For example, using innerHTML in Firefox on the following line:

<div id="test"><strong>Bold text</strong></strong></div>

Will return:

<strong>Bold text</strong>

In IE, it returns the original string, with two closing strong tags. I'm assuming in most cases it's not a problem (and may be a benefit) that Firefox cleans up the incorrect code. However, for what I'm trying to accomplish, I need the exact code as it appears in the original HTML source.

Is this at all possible? Is there another Javascript function I can us?

A: 

innerTEXT ? or does that have the same eeffect?

PurplePilot
innerText only allows/supports plain text. And therefore the opposite result as desired
Veger
innerText works only for IE not in Firefox or other browsers so it's kind of useless on its own
Andris
A: 

You must use innerXML property. It does exactly what you want to achieve.

alemjerus
+3  A: 

I don't think you can receive incorrect HTML code in modern browsers. And it's right behaviour, because you don't have source of dynamicly generated HTML. For example Firefox' innerHTML returns part of DOM tree represented in string. Not an HTML source. And this is not a problem because second </strong> tag is ignored by the browser anyway.

**Task inputs**
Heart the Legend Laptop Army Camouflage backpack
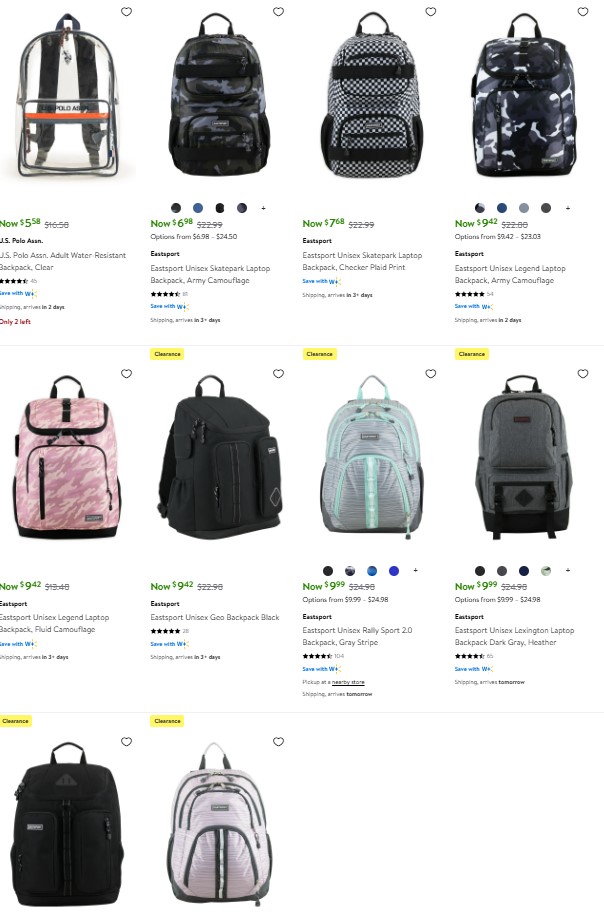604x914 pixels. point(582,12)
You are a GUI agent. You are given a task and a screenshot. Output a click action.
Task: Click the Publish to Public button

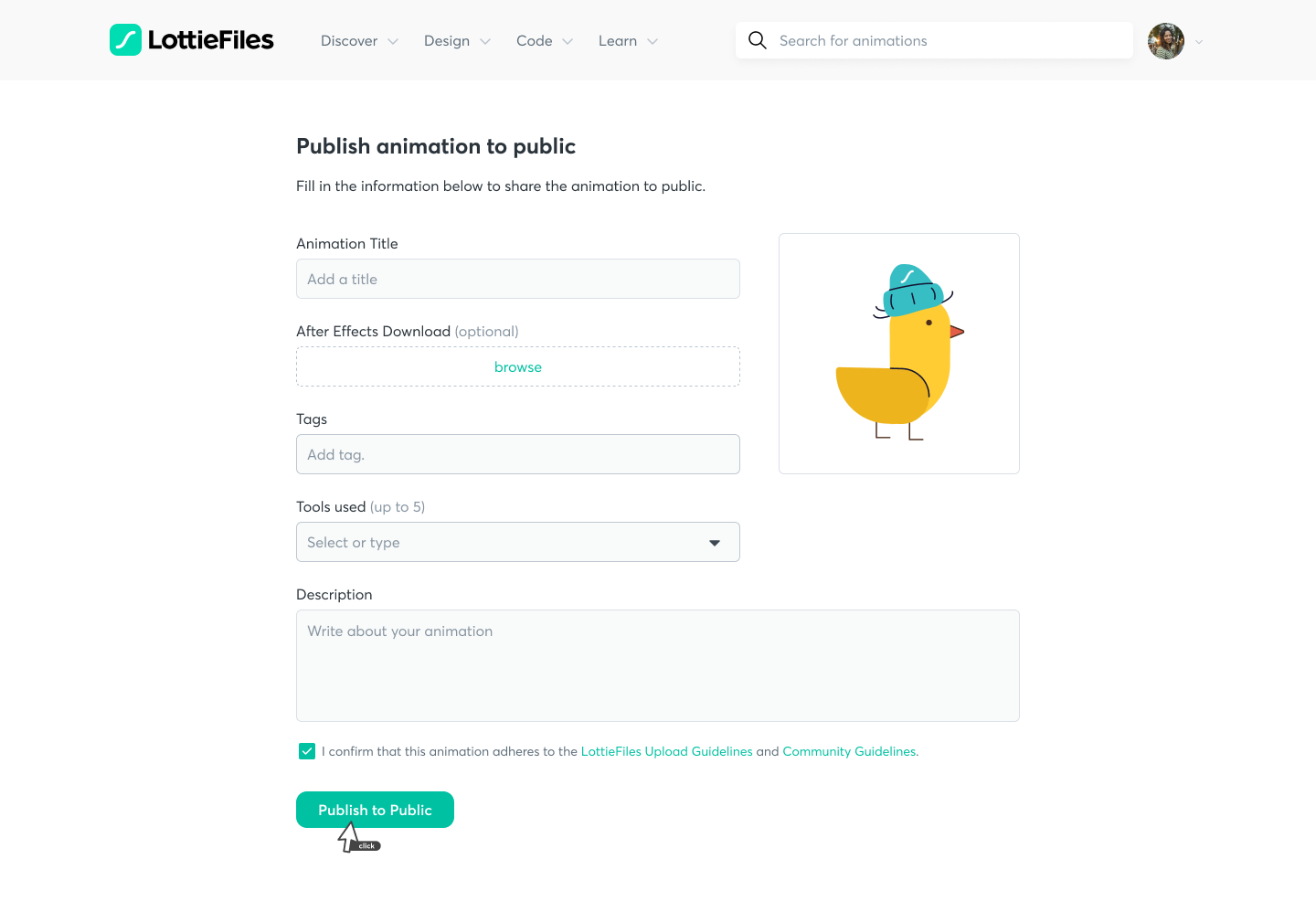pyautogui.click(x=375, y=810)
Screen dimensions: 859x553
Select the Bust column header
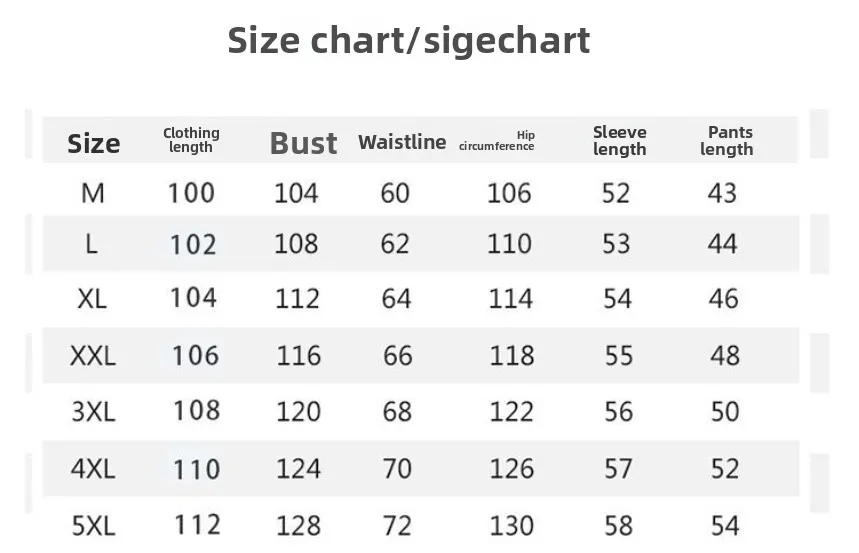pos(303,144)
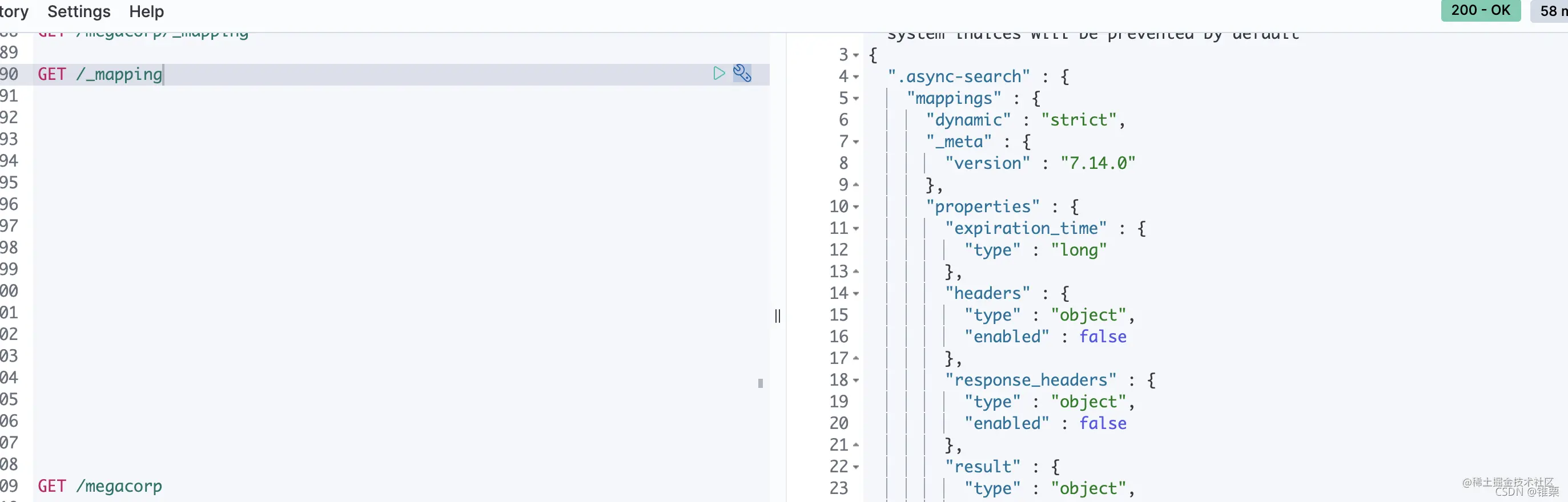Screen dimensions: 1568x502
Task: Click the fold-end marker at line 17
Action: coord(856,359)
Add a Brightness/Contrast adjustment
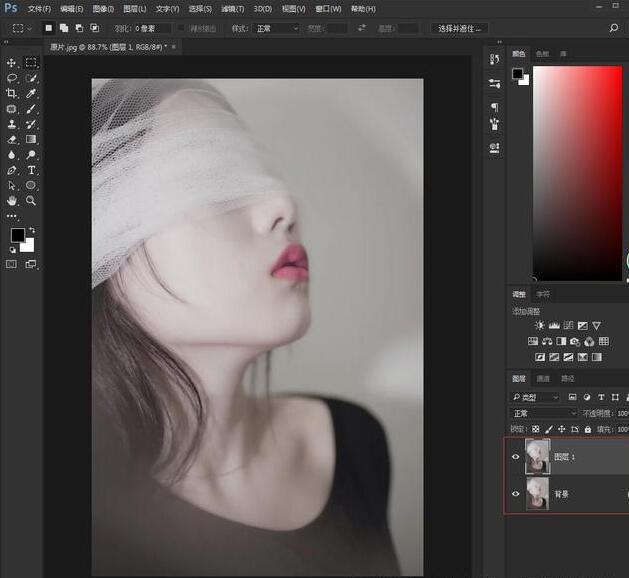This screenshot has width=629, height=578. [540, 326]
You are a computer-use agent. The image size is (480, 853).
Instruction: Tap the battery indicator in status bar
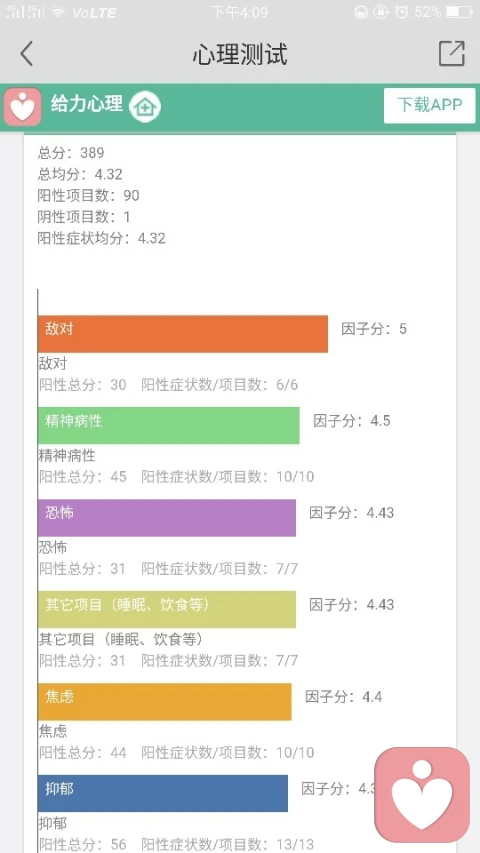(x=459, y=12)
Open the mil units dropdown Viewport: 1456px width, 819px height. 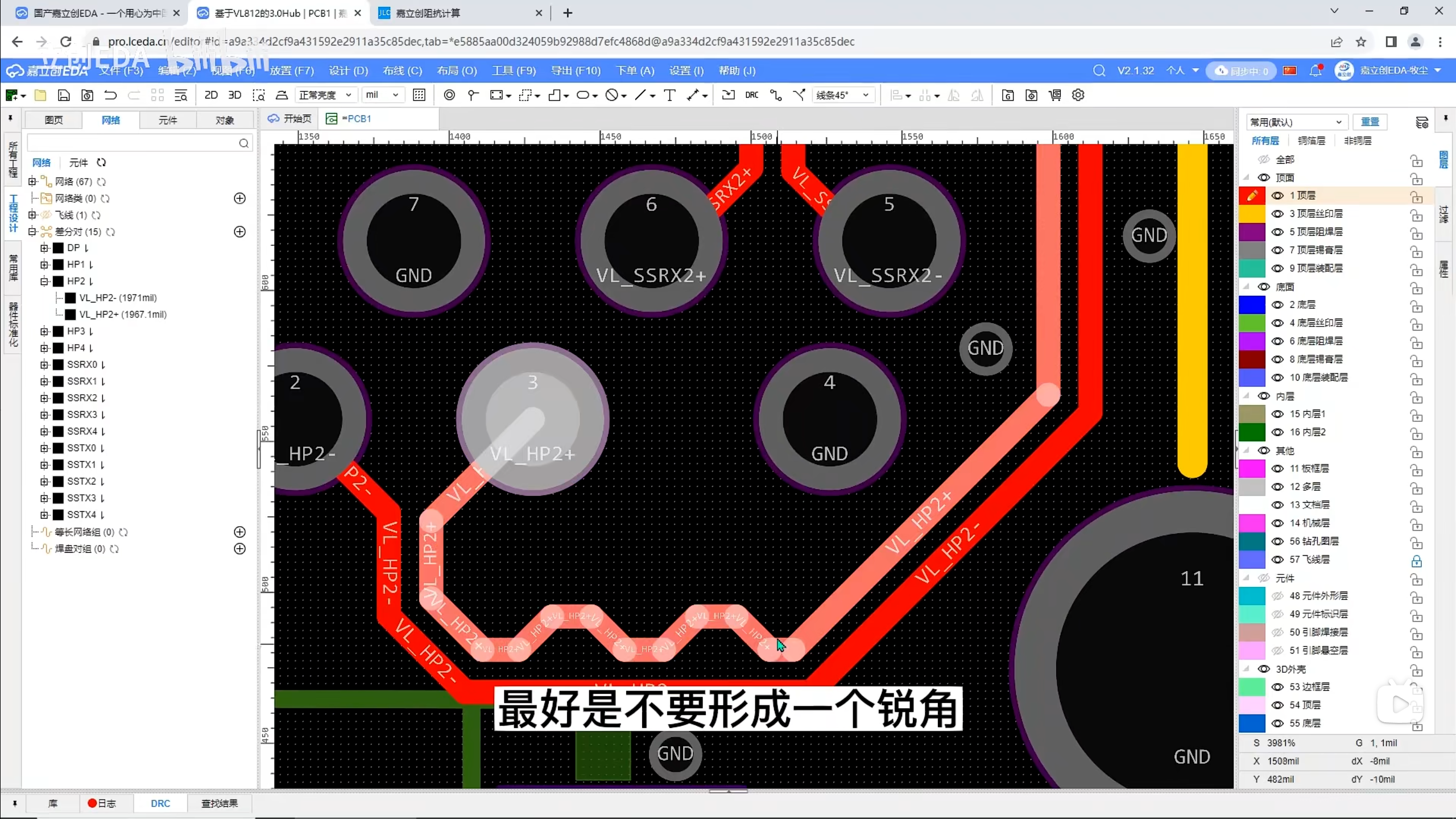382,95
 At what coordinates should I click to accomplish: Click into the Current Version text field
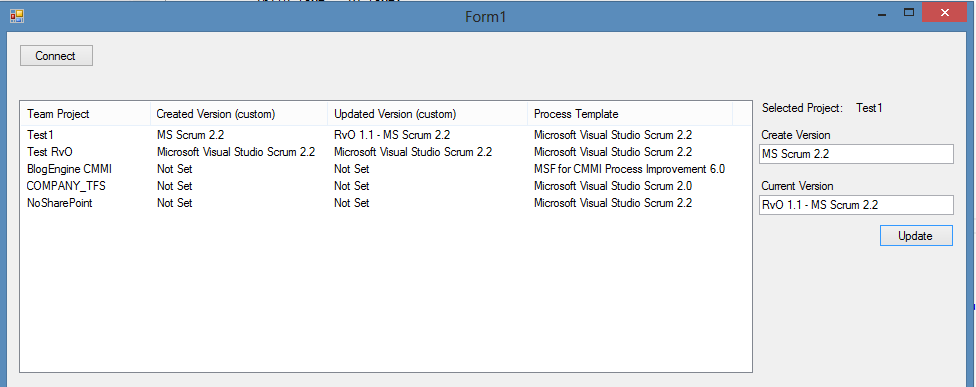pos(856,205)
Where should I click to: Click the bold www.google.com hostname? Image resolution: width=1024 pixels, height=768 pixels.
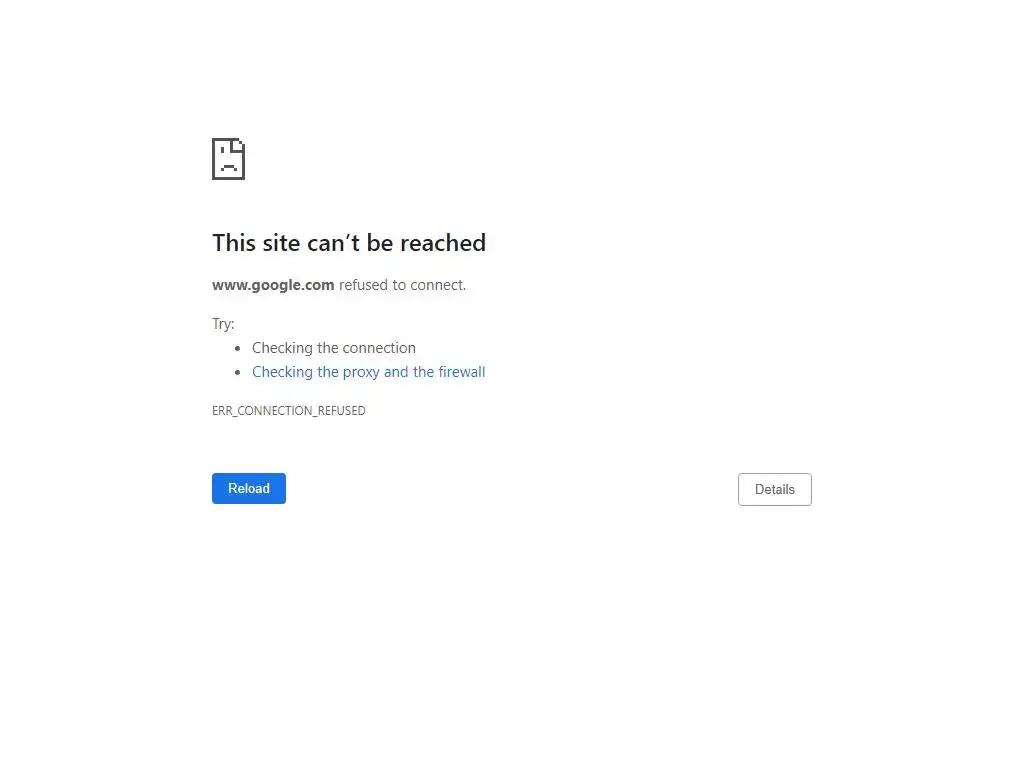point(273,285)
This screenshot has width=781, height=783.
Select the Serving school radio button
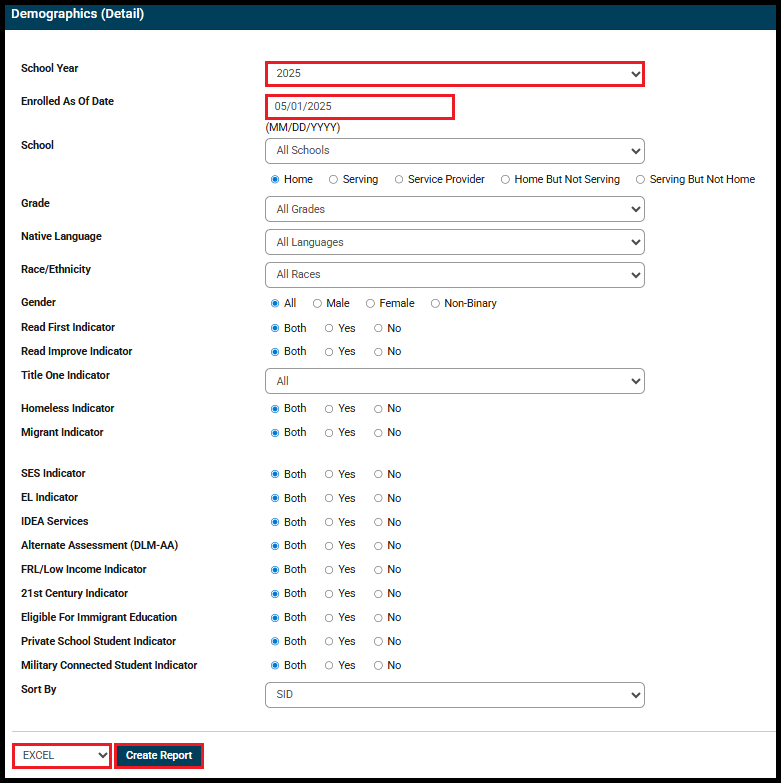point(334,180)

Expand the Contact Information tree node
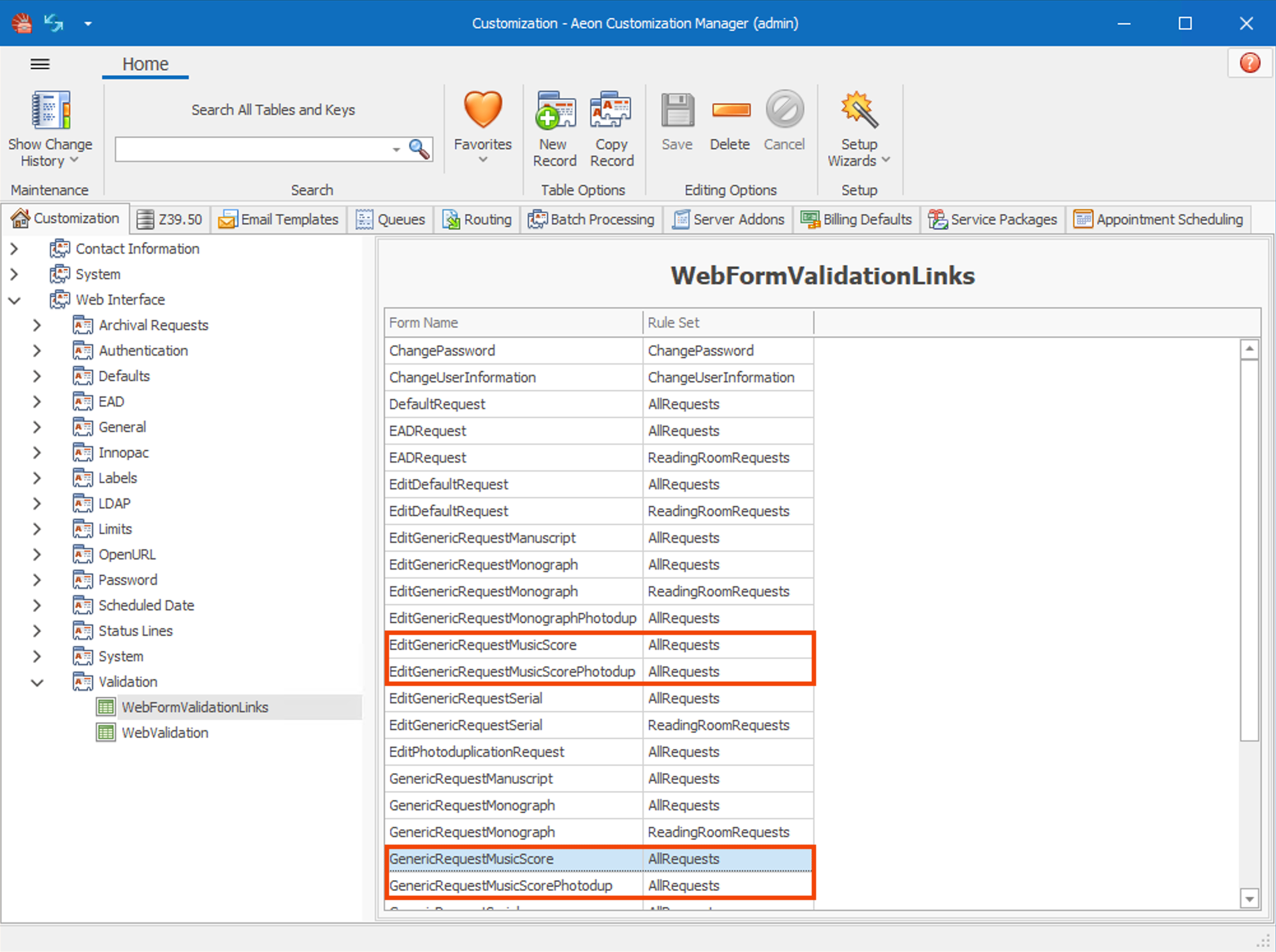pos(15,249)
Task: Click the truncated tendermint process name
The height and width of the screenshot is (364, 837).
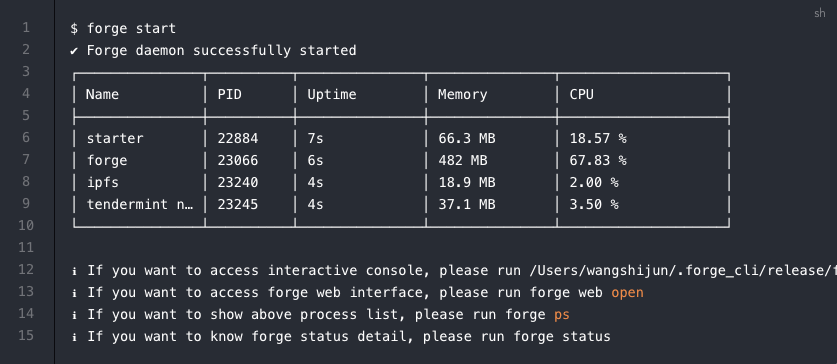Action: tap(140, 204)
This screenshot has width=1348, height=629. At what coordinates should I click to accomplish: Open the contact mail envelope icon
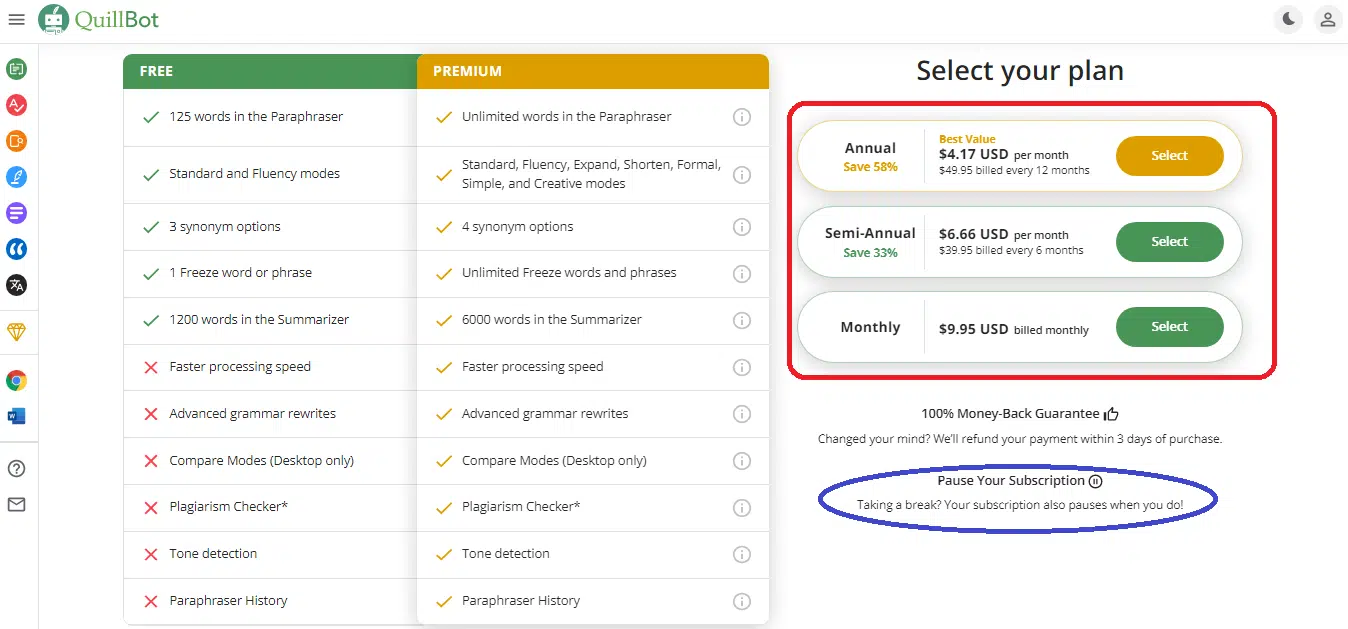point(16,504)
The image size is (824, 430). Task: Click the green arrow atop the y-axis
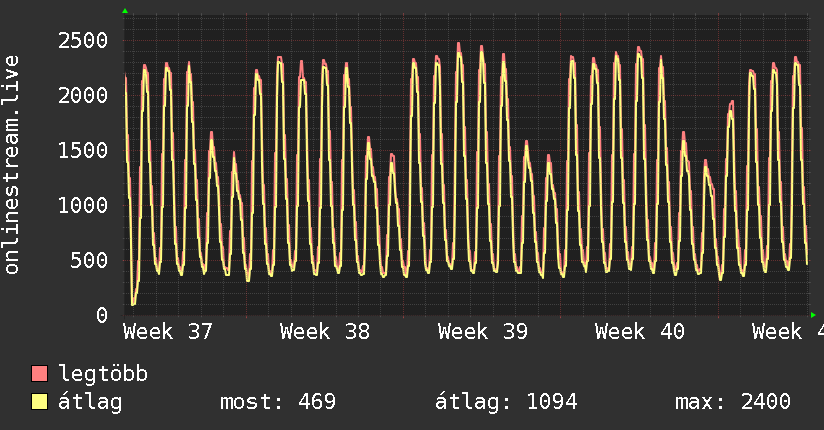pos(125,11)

**Task list**
a – Set down the part of the innerHTML thread starting at "I don't think" and ending at "the browser anyway.", copying it word for word.
b – From the records, pull out only the lines starting at the one that contains "Add a Brightness/Contrast adjustment" and ending at the one that contains "(x=459, y=12)", both included, and reproduce them verbatim. Omit the pictures from your answer.
The thread about innerHTML and the records have nothing to do with each other.

**Solution set**
a –
I don't think you can receive incorrect HTML code in modern browsers. And it's right behaviour, because you don't have source of dynamicly generated HTML. For example Firefox' innerHTML returns part of DOM tree represented in string. Not an HTML source. And this is not a problem because second </strong> tag is ignored by the browser anyway.

b –
Add a Brightness/Contrast adjustment
This screenshot has width=629, height=578. [540, 326]
You are a computer-use agent. The image size is (480, 853).
Instruction: Tap the battery indicator in status bar
(x=459, y=12)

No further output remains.